In one implementation, the libraries may be automatically or electronically selected. In another implementation, user selection of the libraries may be optional. In still another implementation, library selection functionality may not be provided.
In one implementation of the present invention, one or more libraries may be provided. However, users may also import libraries from other sources or may create libraries. The user selects one or more libraries based on the type of analysis required. For example, the user may only be interested in petroleum components, and may therefore select a library containing only those components.
In step 106, GC data and MS data are correlated. This includes, for example, representing the MS data in the time domain, such that the mass spectrum for a particular component corresponds to the elution time for that component. If the GC data and MS data are received from a GC/MS machine, the GC data and the MS data may both be provided in the time domain, and the additional correlation in step 106 may be unnecessary.
In step 108, GC data and MS data are displayed, for example, to a user. The GC data and MS data are both displayed, for example, in the time domain. The GC data may be displayed in a first panel as a GC display, and the MS data may be displayed in a second panel as an MS display. Various features of the present invention allow for the manipulation of the display to analyze the GC and MS data. For example, features of the present invention allow users to manipulate the display, extract ion signals, subtract spectra from the display, remove ions from the display, perform ion interference analysis, filter the displayed data based on various criteria, transfer MS data to an active parameter data file, and transfer MS data to libraries. These features of the invention will be discussed further below with reference to
In step 110, a mass spectrum may be extracted. Extracting a mass spectrum includes, for example, receiving a user input specifying a mass spectrum from the MS data for further analysis. In one implementation, the user selects a mass spectrum from the MS display.
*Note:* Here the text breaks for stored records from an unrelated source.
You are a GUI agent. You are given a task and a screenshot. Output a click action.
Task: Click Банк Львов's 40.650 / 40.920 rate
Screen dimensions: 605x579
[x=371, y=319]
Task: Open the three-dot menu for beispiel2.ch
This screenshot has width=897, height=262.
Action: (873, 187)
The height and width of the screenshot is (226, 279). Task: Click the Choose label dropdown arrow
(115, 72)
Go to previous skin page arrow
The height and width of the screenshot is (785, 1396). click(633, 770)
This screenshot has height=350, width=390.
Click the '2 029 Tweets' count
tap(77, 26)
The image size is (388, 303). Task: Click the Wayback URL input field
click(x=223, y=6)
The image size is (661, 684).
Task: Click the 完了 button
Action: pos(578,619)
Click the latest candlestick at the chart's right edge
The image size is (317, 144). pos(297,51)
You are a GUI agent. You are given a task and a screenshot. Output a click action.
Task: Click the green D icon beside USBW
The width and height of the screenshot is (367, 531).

In step 112, a matching engine searches the selected libraries. The matching engine receives the selected or extracted mass spectrum, and searches the selected libraries for components with similar mass spectra. In one implementation, the matching engine identifies as matches only those components with a match number and/or probability number in a predetermined range.
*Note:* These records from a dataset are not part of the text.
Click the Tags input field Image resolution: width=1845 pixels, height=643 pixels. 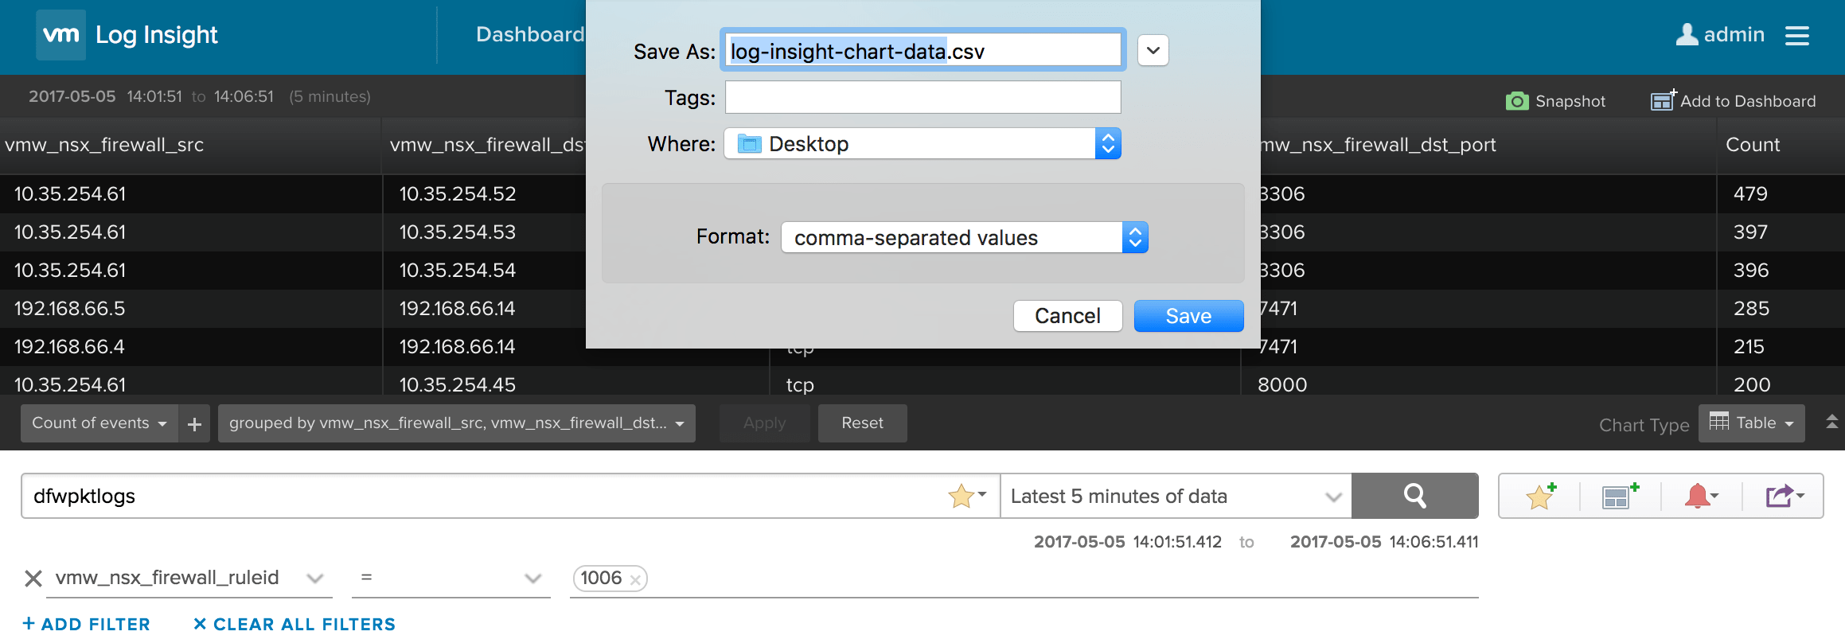tap(923, 97)
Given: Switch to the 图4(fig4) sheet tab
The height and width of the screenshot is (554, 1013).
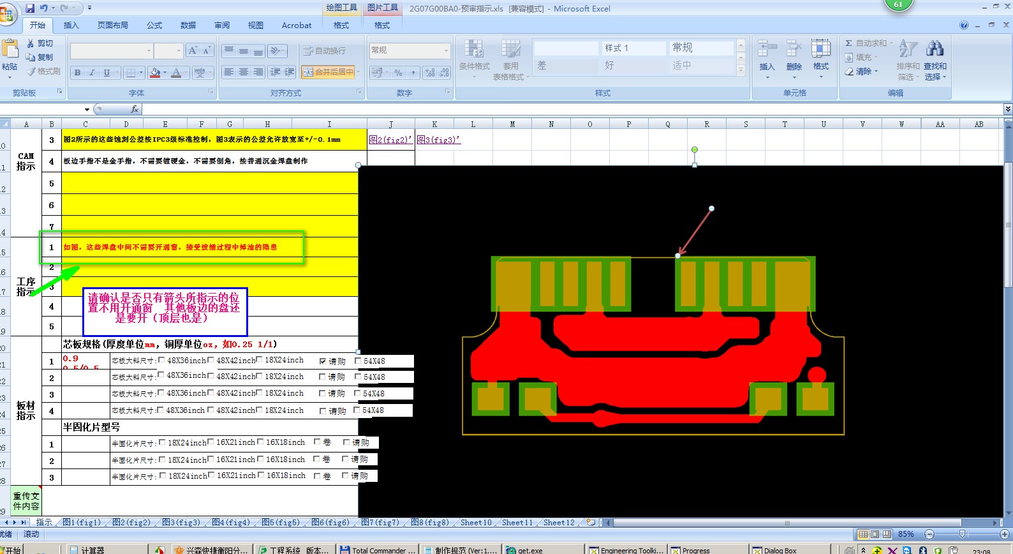Looking at the screenshot, I should coord(230,523).
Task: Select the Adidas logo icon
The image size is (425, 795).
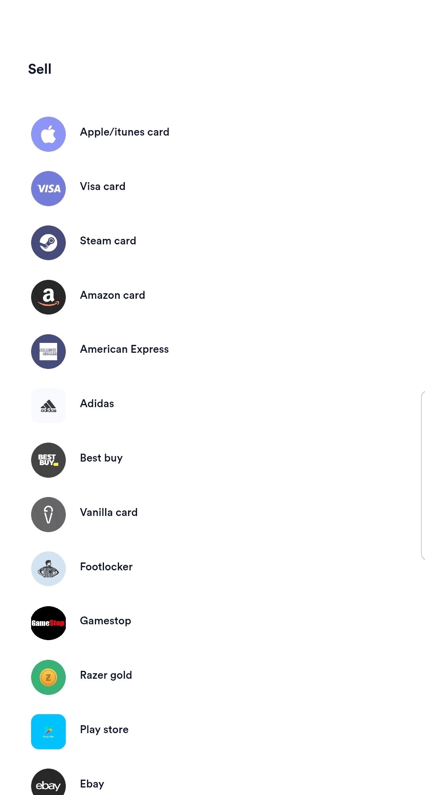Action: tap(48, 406)
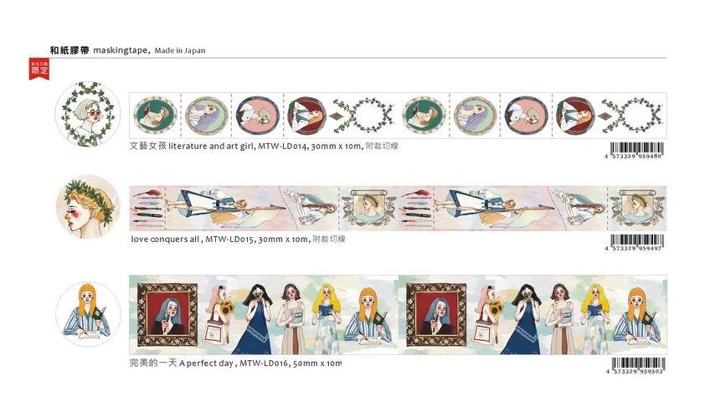The image size is (705, 397).
Task: Select the orange-haired girl with book thumbnail
Action: pos(88,314)
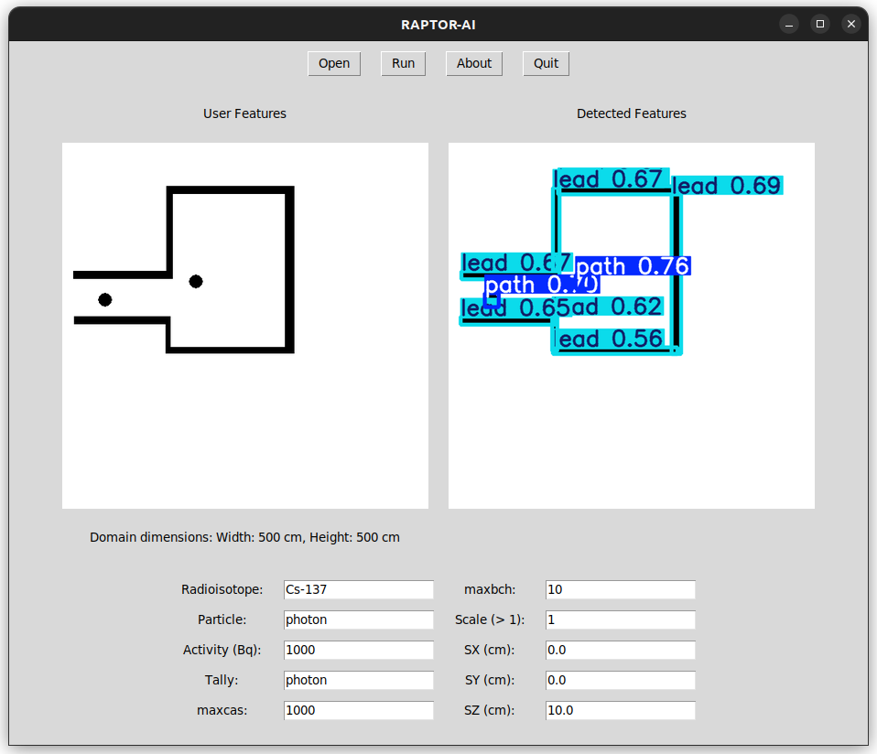Click the 'path 0.76' detection label
The image size is (877, 754).
click(x=633, y=266)
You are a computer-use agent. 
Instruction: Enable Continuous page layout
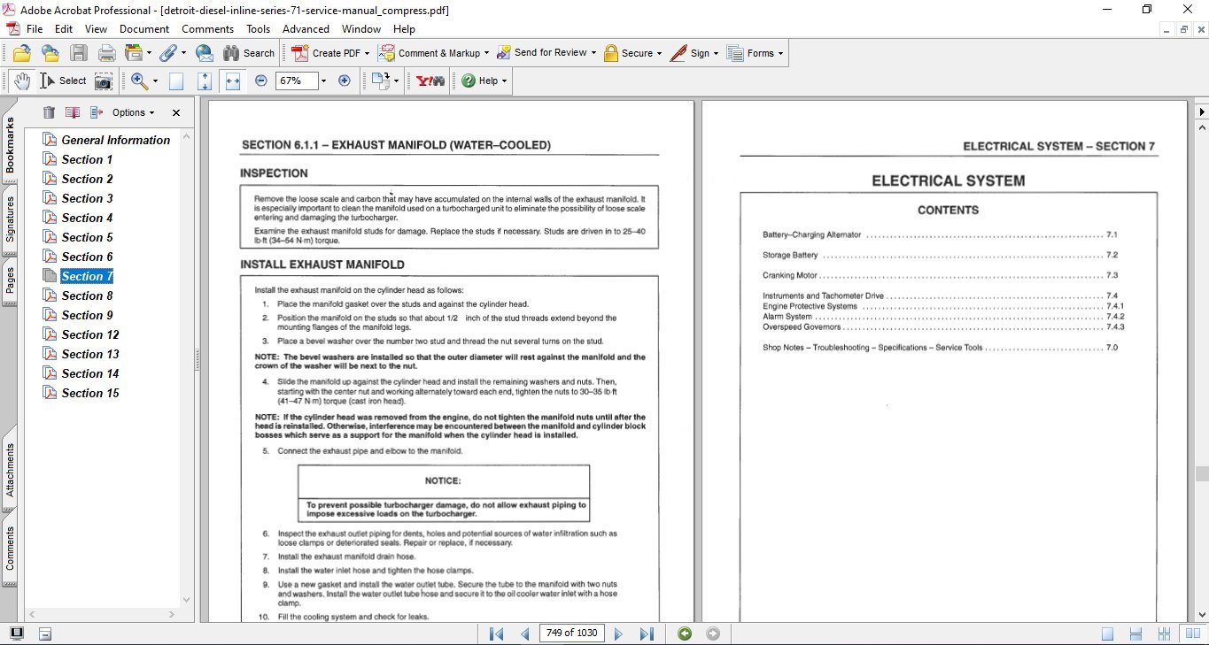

The matching spectra are displayed, for example, to a user. The extracted spectrum may also be displayed. In one implementation, the extracted spectrum is displayed on a separate panel below the MS display. The extracted spectrum is shown with the best matching spectrum from the selected libraries, as identified by the search engine. The names of all the matching components identified by the matching engine are listed, for example, in a scrolling box. The user may select a component name from the scrolling box to compare that component against the extracted spectrum.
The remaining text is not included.